Kontroversi VAR: Gol Barcelona Dianulir, Sistem Semi-Otomatis Diduga Bermasalah
Kekalahan telak Barcelona dengan skor 0-4 melawan Atlético Madrid dalam leg pertama semifinal Copa del Rey tidak hanya meninggalkan luka mendalam dari sisi hasil akhir. Pertandingan tersebut juga diwarnai oleh sebuah kontroversi besar yang berpusat pada keputusan Video Assistant Referee (VAR) yang menganulir gol Pau Cubarsí di babak kedua.
Pada momen krusial tersebut, Barcelona sempat berhasil mencetak gol yang dinilai berpotensi membuka jalan bagi mereka untuk bangkit. Namun, setelah melalui proses peninjauan yang memakan waktu cukup lama, hingga delapan menit, gol tersebut akhirnya dinyatakan tidak sah karena dianggap offside. Penundaan yang luar biasa lama ini sontak memicu gelombang kritik tajam, tidak hanya dari para pemain dan staf pelatih Barcelona, tetapi juga dari kalangan publik pecinta sepak bola.
Menanggapi berbagai pertanyaan dan kekecewaan yang muncul, Komite Teknis Wasit (CTA) akhirnya merilis sebuah penjelasan resmi terkait insiden yang menjadi sorotan tersebut.
Penjelasan Resmi CTA Mengenai Insiden VAR
Dalam pernyataannya, CTA mengungkapkan bahwa akar permasalahan dalam peninjauan gol Barcelona tersebut terletak pada sistem offside semi-otomatis (SAOT) yang digunakan dalam proses analisis.

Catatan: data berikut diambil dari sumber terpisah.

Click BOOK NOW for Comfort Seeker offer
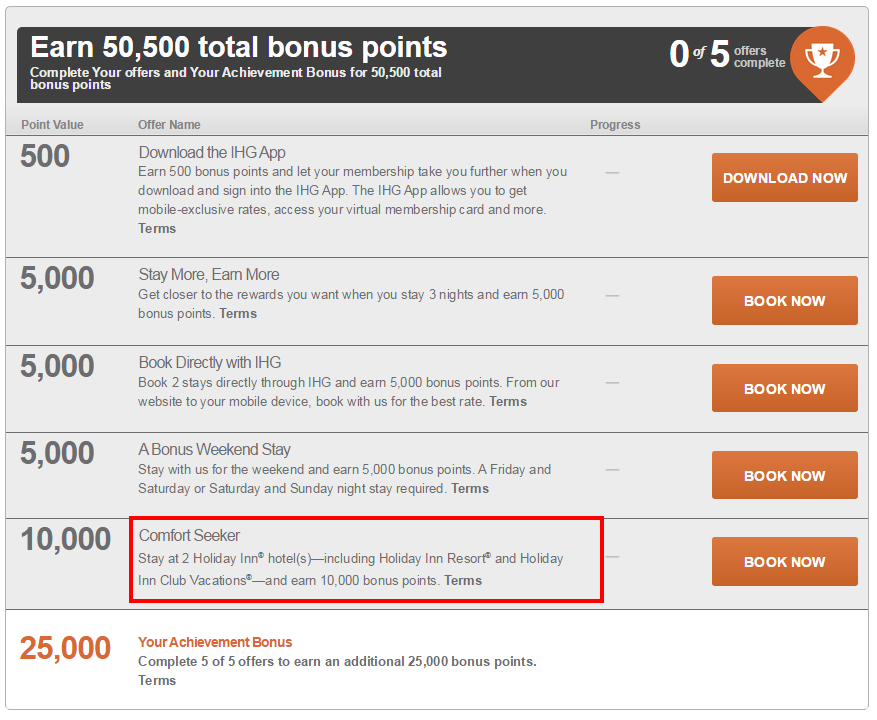This screenshot has width=877, height=720. [784, 561]

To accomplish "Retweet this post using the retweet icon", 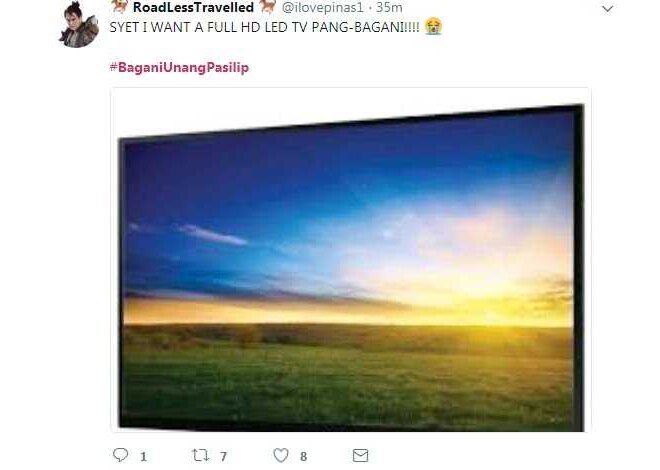I will 200,455.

Penggunaan Sistem SAOT: CTA menegaskan bahwa dalam menilai insiden tersebut, tim VAR telah mengikuti protokol yang berlaku dan menganalisisnya menggunakan sistem offside semi-otomatis SAOT.
Kesalahan Pemodelan Pemain: Selama proses analisis, terdeteksi adanya kesalahan pada sistem SAOT dalam memodelkan posisi pemain. Kesalahan ini terjadi setelah sistem mendeteksi adanya kepadatan pemain yang tinggi di area tertentu.
Artinya, sistem tersebut mengalami kesulitan dalam memproses posisi setiap pemain secara akurat karena terlalu banyak pemain yang berkumpul dalam satu area yang sempit. Hal ini menyebabkan ketidakakuratan dalam penentuan garis offside.
Upaya Kalibrasi Ulang dan Keputusan Manual: Setelah mendeteksi adanya ketidakakuratan, tim VAR telah berupaya untuk melakukan kalibrasi ulang terhadap sistem. Namun, upaya tersebut dinyatakan tidak berhasil.
Sesuai dengan prosedur yang telah ditetapkan, ketika sistem tidak dapat dikalibrasi ulang atau dipastikan berfungsi dengan benar, tim VAR kemudian beralih ke metode manual. Dalam kasus ini, mereka secara manual menggambar garis offside untuk memastikan keputusan akhir yang tepat.
Dampak pada Durasi Peninjauan: CTA menjelaskan bahwa karena kendala teknis pada sistem SAOT tersebut, proses peninjauan permainan menjadi memakan waktu lebih lama dari biasanya. Selain itu, penayangan ulang (replay) untuk produksi televisi juga tidak dapat diberikan karena sistem SAOT tidak dapat digunakan secara optimal.
Dengan kata lain, kegagalan sistem teknologi untuk berfungsi sebagaimana mestinya memaksa wasit VAR untuk kembali ke metode penarikan garis offside secara manual. Proses inilah yang menjadi penyebab utama lamanya waktu peninjauan.
Dampak Psikologis dan Kecewaan Barcelona
Bagi kubu Barcelona, penjelasan resmi dari CTA ini kemungkinan besar tidak akan sepenuhnya meredakan rasa kecewa yang mendalam. Gol yang dianulir tersebut berpotensi besar untuk mengubah dinamika pertandingan. Jika gol tersebut disahkan, Barcelona mungkin akan mendapatkan dorongan psikologis yang signifikan untuk mengejar ketertinggalan.
Sebaliknya, penundaan yang begitu panjang justru terkesan mematikan momentum permainan dan membuat suasana pertandingan terasa terhenti. Dalam sebuah malam yang sudah terasa berat bagi Barcelona, insiden terkait VAR ini menambah daftar kekacauan yang tidak perlu terjadi, meninggalkan pertanyaan dan rasa frustrasi yang berkelanjutan.